[Extracted records]
◇ ◇ ◇

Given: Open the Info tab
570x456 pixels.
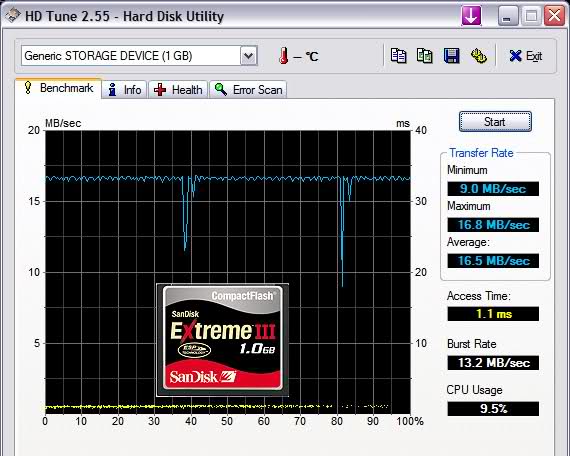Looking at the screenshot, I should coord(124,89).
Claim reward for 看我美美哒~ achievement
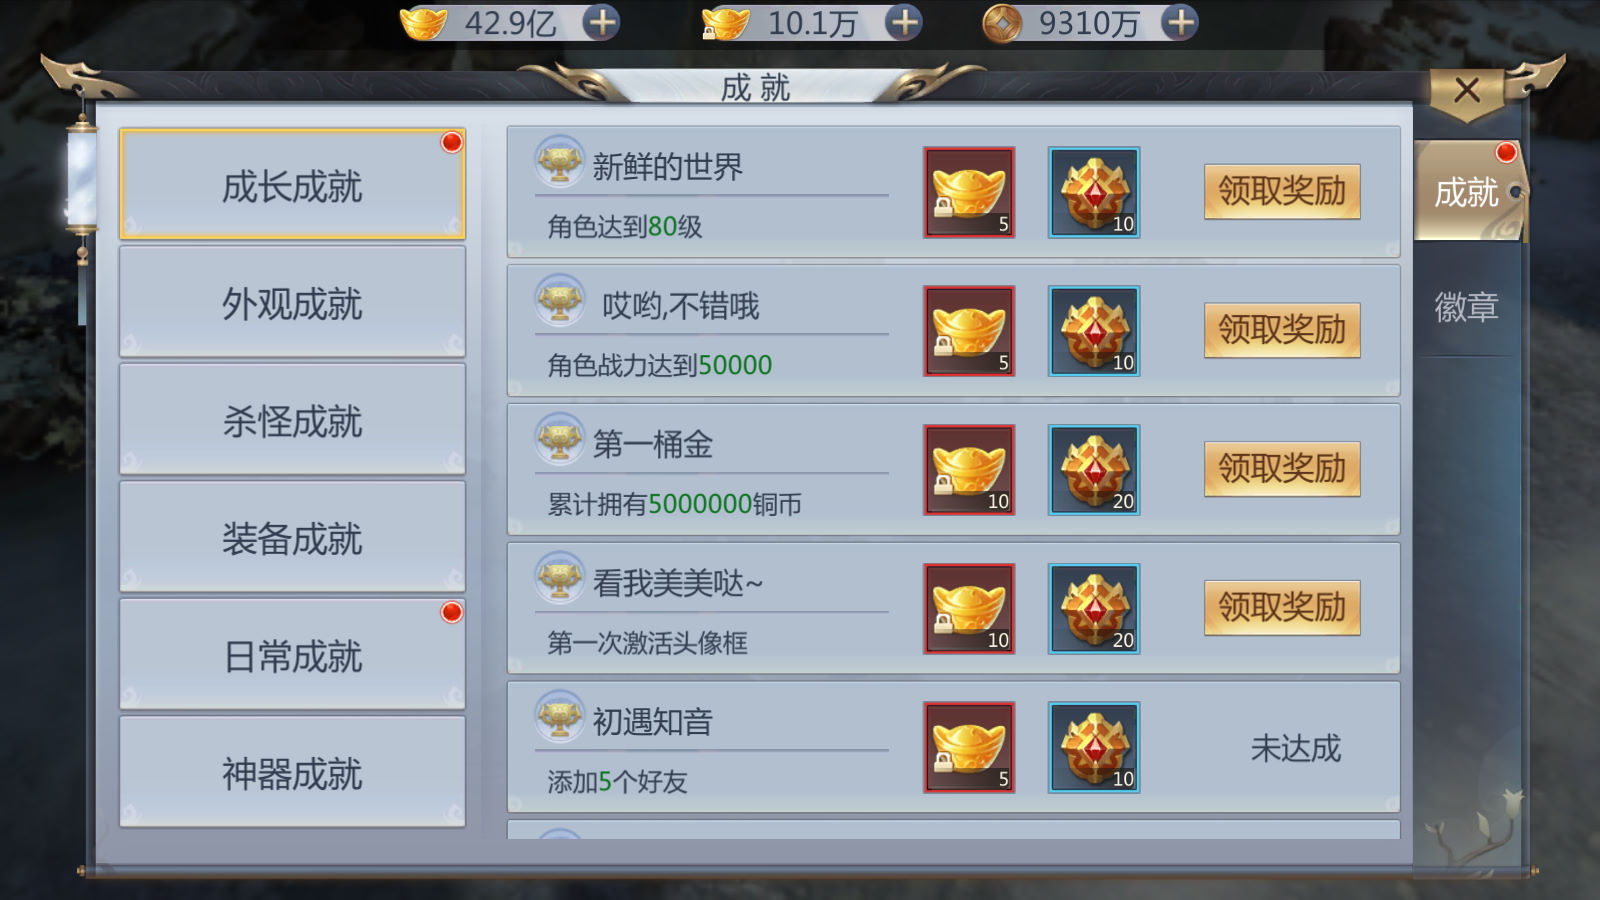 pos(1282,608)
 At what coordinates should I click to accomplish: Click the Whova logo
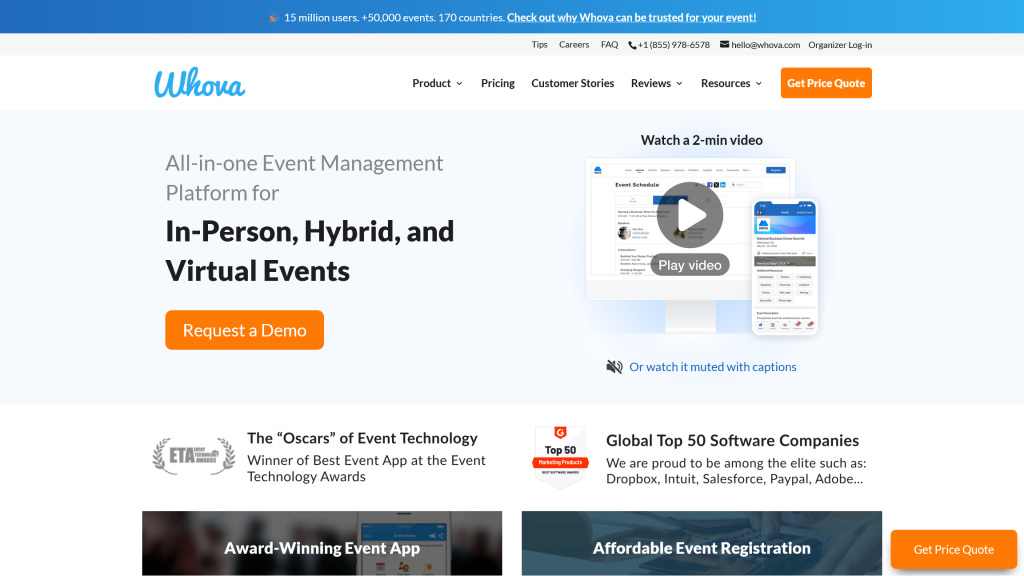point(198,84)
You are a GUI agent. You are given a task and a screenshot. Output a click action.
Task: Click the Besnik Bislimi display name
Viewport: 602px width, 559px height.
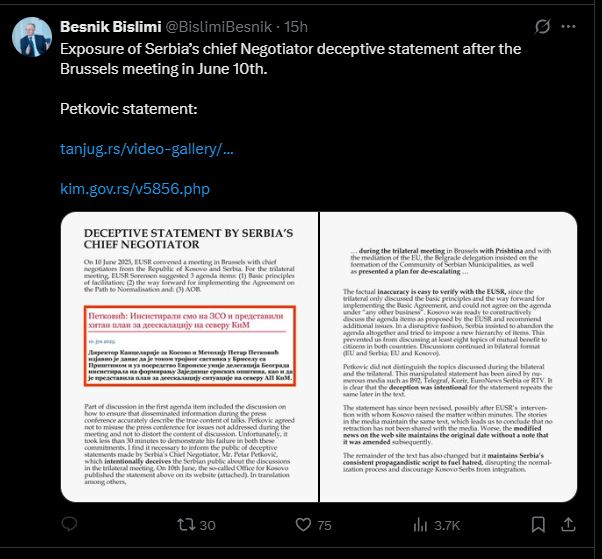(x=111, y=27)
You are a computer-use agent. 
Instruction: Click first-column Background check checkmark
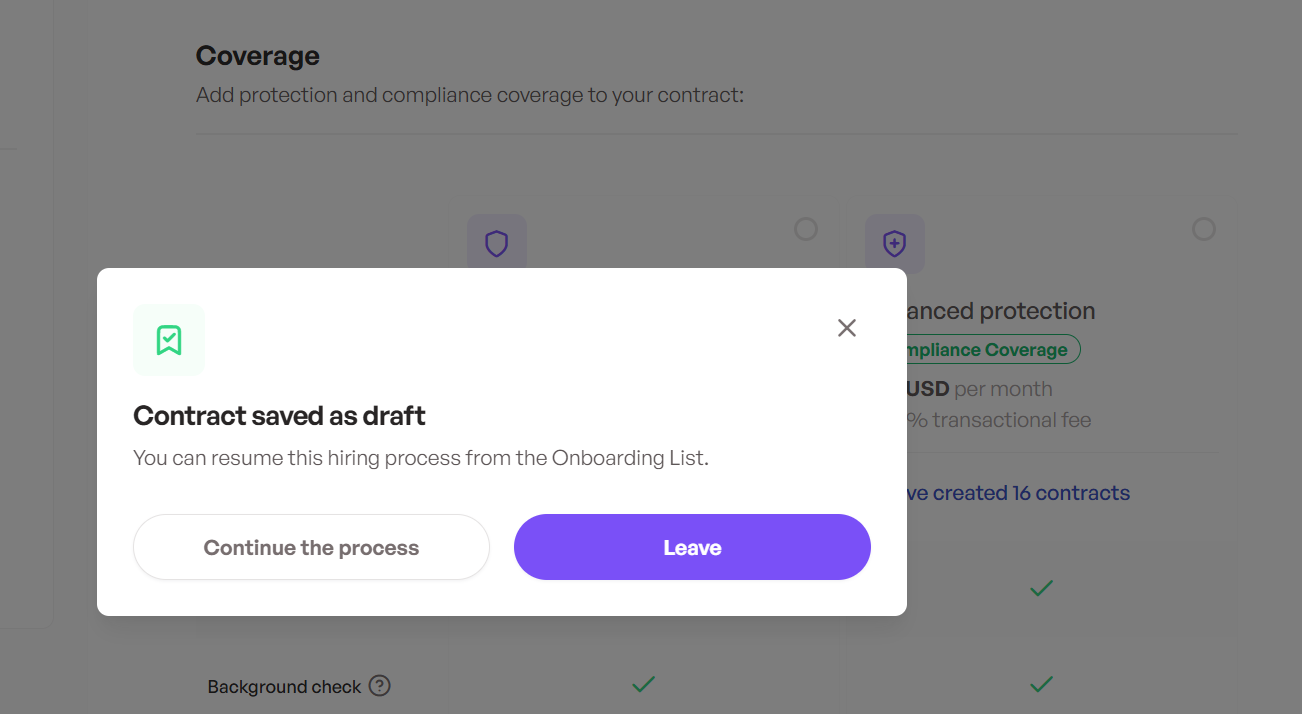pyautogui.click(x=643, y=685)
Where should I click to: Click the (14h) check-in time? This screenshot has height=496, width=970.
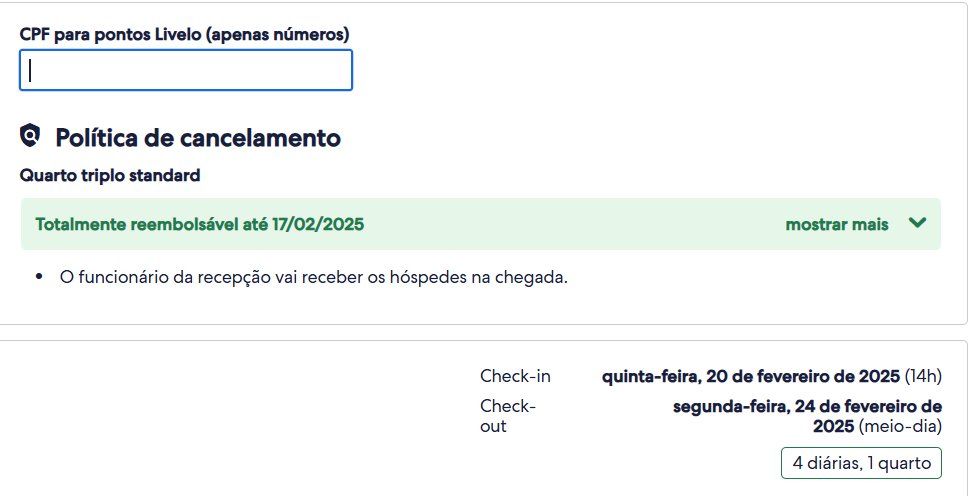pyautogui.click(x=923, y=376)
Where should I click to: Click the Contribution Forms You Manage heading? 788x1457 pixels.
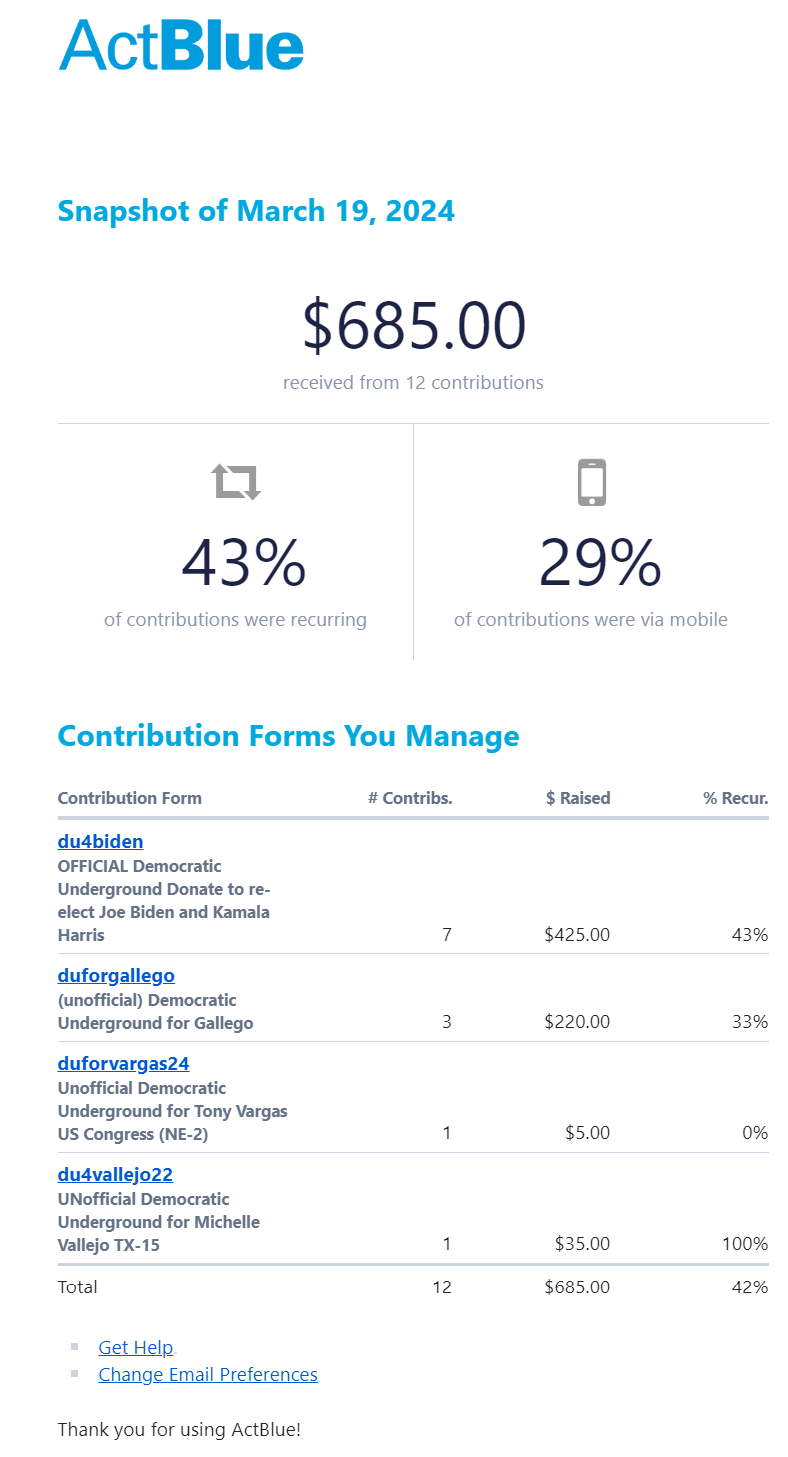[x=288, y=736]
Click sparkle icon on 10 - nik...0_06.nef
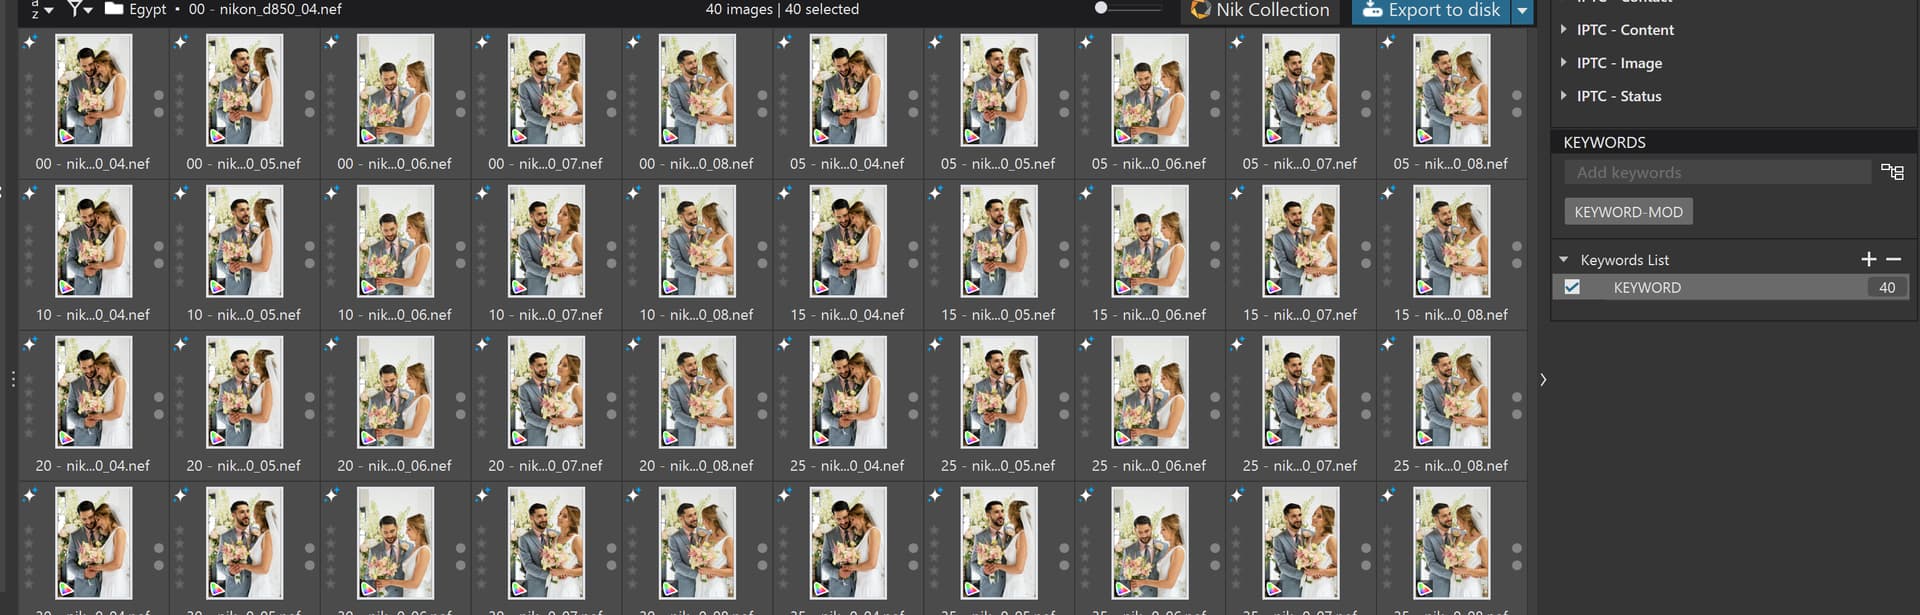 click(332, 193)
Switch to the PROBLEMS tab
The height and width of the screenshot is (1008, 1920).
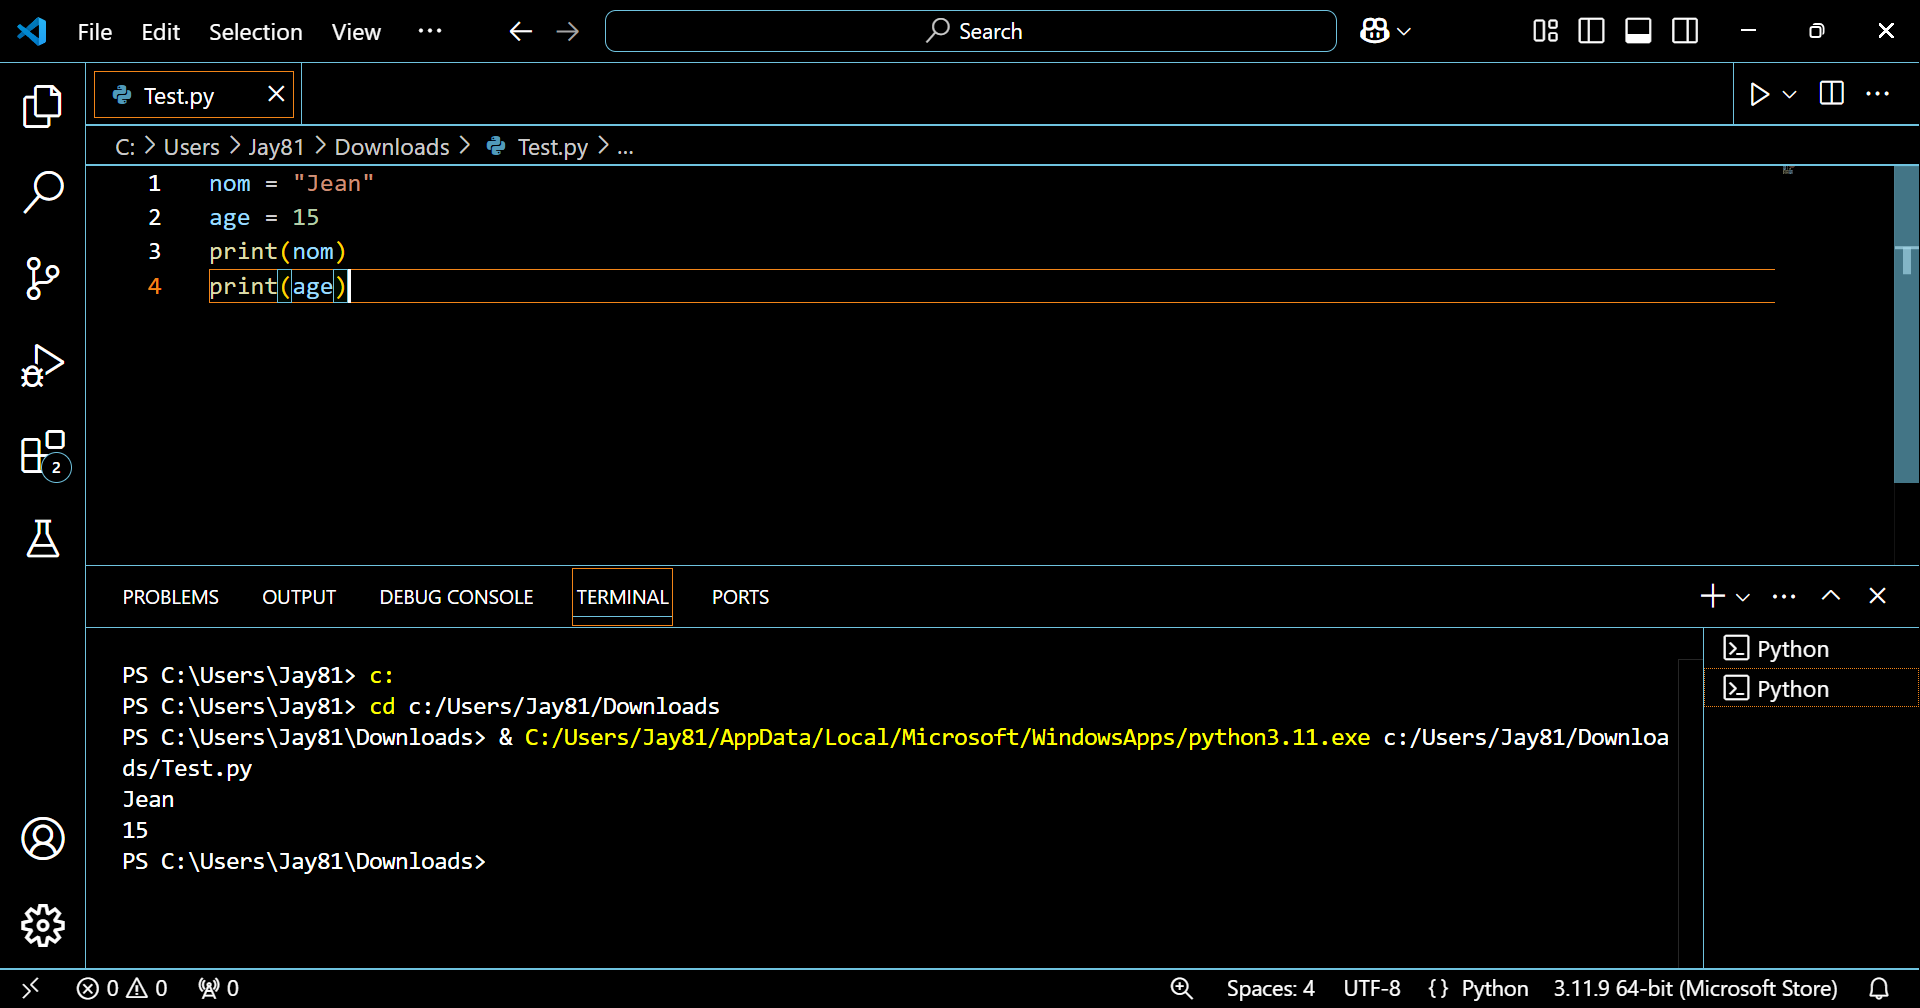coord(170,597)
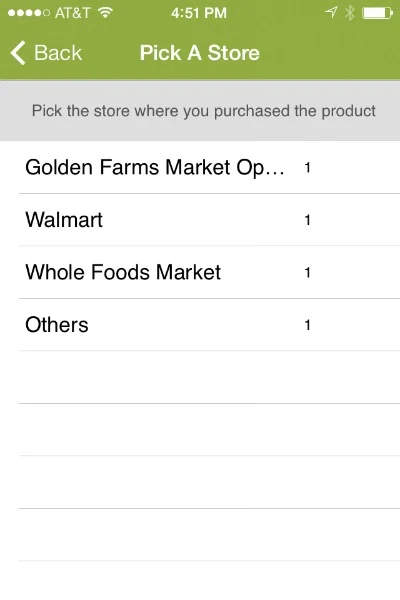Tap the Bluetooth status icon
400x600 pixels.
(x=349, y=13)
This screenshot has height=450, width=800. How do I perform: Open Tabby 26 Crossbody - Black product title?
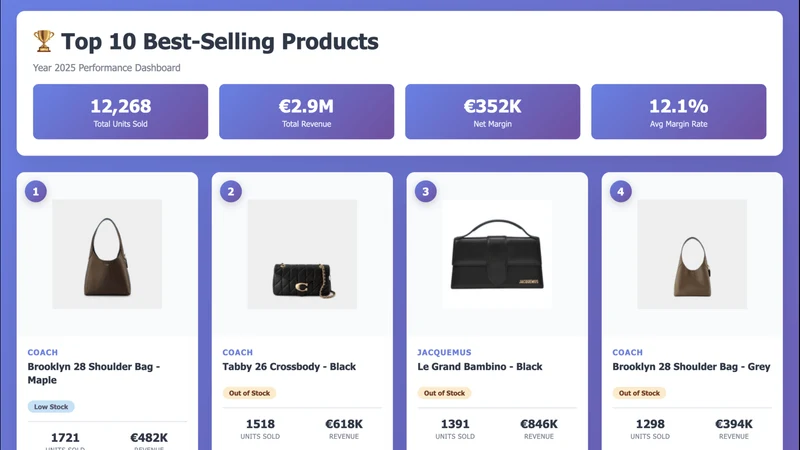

◇ ◇ ◇

- TASK BRIEF
Would you give the records again exactly, dropping the pictures?

- RESPONSE TO THIS TASK
Given: Open the Info tab
570x456 pixels.
Looking at the screenshot, I should coord(124,89).
Claim reward for 看我美美哒~ achievement
 pos(1282,608)
 At what coordinates should I click to accomplish: Click the Whova logo
point(198,84)
You are a GUI agent. You are given a task and a screenshot. Output a click action.
Task: Click the Besnik Bislimi display name
Viewport: 602px width, 559px height.
(x=111, y=27)
You are a computer-use agent. 
Instruction: Click first-column Background check checkmark
pyautogui.click(x=643, y=685)
Where should I click to: Click the (14h) check-in time? This screenshot has height=496, width=970.
pyautogui.click(x=923, y=376)
Where should I click to: Click the Contribution Forms You Manage heading? 788x1457 pixels.
[x=288, y=736]
Click sparkle icon on 10 - nik...0_06.nef
 click(332, 193)
Switch to the PROBLEMS tab
The height and width of the screenshot is (1008, 1920).
coord(170,597)
Tap the Bluetooth status icon
400x600 pixels.
(x=349, y=13)
This screenshot has height=450, width=800. How do I perform: Open Tabby 26 Crossbody - Black product title?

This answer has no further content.